— Extract —
>> start

Use better panning positions for the chorus effect

Also avoid putting larger buffers on the stack.

1 files changed, 61 insertions, 56 deletions

diff --git a/alc/effects/chorus.cpp b/alc/effects/chorus.cpp
index 44d8c32a..4997a448 100644
--- a/alc/effects/chorus.cpp
+++ b/alc/effects/chorus.cpp
@@ -48,10 +48,8 @@ namespace {
 
 using uint = unsigned int;
 
-#define MAX_UPDATE_SAMPLES 256
-
 struct ChorusState final : public EffectState {
-    al::vector<float,16> mSampleBuffer;
+    al::vector<float,16> mDelayBuffer;
     uint mOffset{0};
 
     uint mLfoOffset{0};
@@ -59,7 +57,13 @@ struct ChorusState final : public EffectState {
     float mLfoScale{0.0f};
     uint mLfoDisp{0};
 
-    /* Gains for left and right sides */
+    /* Calculated delays to apply to the left and right outputs. */
+    uint mModDelays[2][BufferLineSize];
+
+    /* Temp storage for the modulated left and right outputs. */
+    alignas(16) float mBuffer[2][BufferLineSize];
+
+    /* Gains for left and right outputs. */
     struct {
         float Current[MaxAmbiChannels]{};
         float Target[MaxAmbiChannels]{};
@@ -71,8 +75,8 @@ struct ChorusState final : public EffectState {
     float mDepth{0.0f};
     float mFeedback{0.0f};
 
-    void getTriangleDelays(uint (*delays)[MAX_UPDATE_SAMPLES], const size_t todo);
-    void getSinusoidDelays(uint (*delays)[MAX_UPDATE_SAMPLES], const size_t todo);
+    void calcTriangleDelays(const size_t todo);
+    void calcSinusoidDelays(const size_t todo);
 
     void deviceUpdate(const DeviceBase *device, const Buffer &buffer) override;
     void update(const ContextBase *context, const EffectSlot *slot, const EffectProps *props,
@@ -89,10 +93,10 @@ void ChorusState::deviceUpdate(const DeviceBase *Device, const Buffer&)
 
     const auto frequency = static_cast<float>(Device->Frequency);
     const size_t maxlen{NextPowerOf2(float2uint(max_delay*2.0f*frequency) + 1u)};
-    if(maxlen != mSampleBuffer.size())

>> end

— Provided data —
>> start

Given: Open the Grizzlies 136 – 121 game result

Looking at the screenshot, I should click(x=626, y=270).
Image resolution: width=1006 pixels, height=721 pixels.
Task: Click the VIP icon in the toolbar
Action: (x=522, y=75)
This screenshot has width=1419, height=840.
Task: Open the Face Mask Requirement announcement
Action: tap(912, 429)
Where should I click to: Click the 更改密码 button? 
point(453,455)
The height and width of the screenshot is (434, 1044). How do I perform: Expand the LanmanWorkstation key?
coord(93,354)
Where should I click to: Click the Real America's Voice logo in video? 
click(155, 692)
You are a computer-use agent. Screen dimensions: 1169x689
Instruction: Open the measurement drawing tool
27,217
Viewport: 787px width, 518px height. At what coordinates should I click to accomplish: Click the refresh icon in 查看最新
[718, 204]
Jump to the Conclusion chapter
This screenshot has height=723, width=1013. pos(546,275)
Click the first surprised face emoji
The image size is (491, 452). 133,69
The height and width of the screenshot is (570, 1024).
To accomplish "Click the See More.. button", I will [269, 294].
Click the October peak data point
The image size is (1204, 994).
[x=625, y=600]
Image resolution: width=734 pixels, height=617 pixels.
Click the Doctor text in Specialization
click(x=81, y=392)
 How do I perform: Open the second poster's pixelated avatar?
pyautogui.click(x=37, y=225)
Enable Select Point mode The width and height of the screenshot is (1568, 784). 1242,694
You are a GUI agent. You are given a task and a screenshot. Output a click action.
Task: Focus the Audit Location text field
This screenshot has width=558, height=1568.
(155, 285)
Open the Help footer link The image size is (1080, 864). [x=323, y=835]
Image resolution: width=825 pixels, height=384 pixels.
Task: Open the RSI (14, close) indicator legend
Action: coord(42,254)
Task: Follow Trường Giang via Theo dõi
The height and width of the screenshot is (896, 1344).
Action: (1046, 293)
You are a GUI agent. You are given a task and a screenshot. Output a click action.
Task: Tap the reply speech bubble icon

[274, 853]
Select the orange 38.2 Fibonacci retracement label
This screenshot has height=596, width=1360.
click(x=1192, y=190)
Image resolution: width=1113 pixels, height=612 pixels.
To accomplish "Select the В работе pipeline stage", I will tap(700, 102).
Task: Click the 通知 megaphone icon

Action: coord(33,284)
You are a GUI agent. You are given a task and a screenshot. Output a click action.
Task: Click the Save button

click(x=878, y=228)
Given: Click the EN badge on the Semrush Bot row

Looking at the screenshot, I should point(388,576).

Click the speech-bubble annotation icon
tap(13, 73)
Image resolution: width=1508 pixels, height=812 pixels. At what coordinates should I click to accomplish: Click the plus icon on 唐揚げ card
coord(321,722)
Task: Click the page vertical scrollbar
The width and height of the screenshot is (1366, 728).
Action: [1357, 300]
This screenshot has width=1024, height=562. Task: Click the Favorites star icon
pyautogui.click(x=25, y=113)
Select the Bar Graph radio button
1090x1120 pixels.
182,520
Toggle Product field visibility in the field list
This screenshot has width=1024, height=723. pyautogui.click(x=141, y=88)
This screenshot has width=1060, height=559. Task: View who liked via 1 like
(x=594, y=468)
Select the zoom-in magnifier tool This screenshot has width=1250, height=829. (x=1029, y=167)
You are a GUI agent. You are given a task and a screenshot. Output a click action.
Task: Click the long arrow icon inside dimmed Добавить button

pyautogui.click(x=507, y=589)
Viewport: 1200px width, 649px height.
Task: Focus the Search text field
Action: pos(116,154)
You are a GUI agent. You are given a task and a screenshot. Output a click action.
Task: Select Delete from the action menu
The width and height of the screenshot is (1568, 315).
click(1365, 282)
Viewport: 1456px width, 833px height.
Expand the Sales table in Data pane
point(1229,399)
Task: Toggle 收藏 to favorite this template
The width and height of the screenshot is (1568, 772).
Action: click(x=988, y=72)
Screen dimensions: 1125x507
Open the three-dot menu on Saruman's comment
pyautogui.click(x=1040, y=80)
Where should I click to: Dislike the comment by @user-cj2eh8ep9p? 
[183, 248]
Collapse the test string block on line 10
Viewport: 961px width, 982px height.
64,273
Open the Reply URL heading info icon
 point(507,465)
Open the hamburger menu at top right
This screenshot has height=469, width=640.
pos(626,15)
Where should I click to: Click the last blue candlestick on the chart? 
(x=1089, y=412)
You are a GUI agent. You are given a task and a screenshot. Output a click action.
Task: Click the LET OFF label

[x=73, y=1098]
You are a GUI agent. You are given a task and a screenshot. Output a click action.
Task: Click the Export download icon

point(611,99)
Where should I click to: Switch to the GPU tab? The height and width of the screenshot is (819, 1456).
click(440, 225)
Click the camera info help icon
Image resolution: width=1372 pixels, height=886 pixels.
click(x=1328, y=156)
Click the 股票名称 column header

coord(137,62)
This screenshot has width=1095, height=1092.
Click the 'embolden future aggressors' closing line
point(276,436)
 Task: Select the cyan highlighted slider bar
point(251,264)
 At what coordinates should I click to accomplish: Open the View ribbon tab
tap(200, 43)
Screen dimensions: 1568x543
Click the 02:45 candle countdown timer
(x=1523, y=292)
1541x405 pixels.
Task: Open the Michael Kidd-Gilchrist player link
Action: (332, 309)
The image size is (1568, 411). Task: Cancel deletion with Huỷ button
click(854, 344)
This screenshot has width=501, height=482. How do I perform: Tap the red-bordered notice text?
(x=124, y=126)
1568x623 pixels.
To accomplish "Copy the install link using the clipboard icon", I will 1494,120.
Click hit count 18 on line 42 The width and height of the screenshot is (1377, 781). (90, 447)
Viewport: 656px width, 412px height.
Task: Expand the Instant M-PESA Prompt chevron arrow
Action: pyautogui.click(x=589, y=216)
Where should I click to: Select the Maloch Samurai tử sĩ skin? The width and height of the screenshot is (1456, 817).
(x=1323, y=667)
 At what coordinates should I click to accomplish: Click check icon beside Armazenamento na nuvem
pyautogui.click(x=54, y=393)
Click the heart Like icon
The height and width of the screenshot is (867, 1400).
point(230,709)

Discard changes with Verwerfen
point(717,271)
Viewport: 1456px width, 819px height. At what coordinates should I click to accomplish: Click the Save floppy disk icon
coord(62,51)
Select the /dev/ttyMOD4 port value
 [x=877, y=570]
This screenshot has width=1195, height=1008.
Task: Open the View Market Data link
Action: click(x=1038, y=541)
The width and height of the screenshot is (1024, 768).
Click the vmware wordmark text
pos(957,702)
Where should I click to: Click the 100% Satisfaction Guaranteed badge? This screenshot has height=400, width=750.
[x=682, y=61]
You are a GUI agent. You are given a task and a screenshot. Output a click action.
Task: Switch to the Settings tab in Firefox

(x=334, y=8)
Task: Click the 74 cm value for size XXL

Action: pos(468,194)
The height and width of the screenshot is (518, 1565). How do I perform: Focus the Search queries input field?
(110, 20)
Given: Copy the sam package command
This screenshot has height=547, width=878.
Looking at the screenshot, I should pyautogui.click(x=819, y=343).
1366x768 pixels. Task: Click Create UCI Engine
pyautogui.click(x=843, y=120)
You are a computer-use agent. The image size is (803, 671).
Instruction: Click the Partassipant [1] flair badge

>> end

— Task set —
(1) In the chorus effect diff, which macro definition is removed?
(2) Output the lines of the records between the line containing "Where should I click to: Click the last" and the line containing "I will 1494,120.", inclusive, as a Markdown table with the columns Row and Line, leaving out blank lines.

— Expected responses —
(1) `MAX_UPDATE_SAMPLES`, which was defined as 256.

(2)
| Row | Line |
|---|---|
| 1 | Where should I click to: Click the last blue candlestick on the chart?  |
| 2 | (x=1089, y=412) |
| 3 | You are a GUI agent. You are given a task and a screenshot. Output a click action. |
| 4 | Task: Click the LET OFF label |
| 5 | [x=73, y=1098] |
| 6 | You are a GUI agent. You are given a task and a screenshot. Output a click action. |
| 7 | Task: Click the Export download icon |
| 8 | point(611,99) |
| 9 | Where should I click to: Switch to the GPU tab? The height and width of the screenshot is (819, 1456). |
| 10 | click(440, 225) |
| 11 | Click the camera info help icon |
| 12 | Image resolution: width=1372 pixels, height=886 pixels. |
| 13 | click(x=1328, y=156) |
| 14 | Click the 股票名称 column header |
| 15 | coord(137,62) |
| 16 | This screenshot has width=1095, height=1092. |
| 17 | Click the 'embolden future aggressors' closing line |
| 18 | point(276,436) |
| 19 |  Task: Select the cyan highlighted slider bar |
| 20 | point(251,264) |
| 21 |  At what coordinates should I click to accomplish: Open the View ribbon tab |
| 22 | tap(200, 43) |
| 23 | Screen dimensions: 1568x543 |
| 24 | Click the 02:45 candle countdown timer |
| 25 | (x=1523, y=292) |
| 26 | 1541x405 pixels. |
| 27 | Task: Open the Michael Kidd-Gilchrist player link |
| 28 | Action: (332, 309) |
| 29 | The image size is (1568, 411). Task: Cancel deletion with Huỷ button |
| 30 | click(854, 344) |
| 31 | This screenshot has width=501, height=482. How do I perform: Tap the red-bordered notice text? |
| 32 | (x=124, y=126) |
| 33 | 1568x623 pixels. |
| 34 | To accomplish "Copy the install link using the clipboard icon", I will 1494,120. |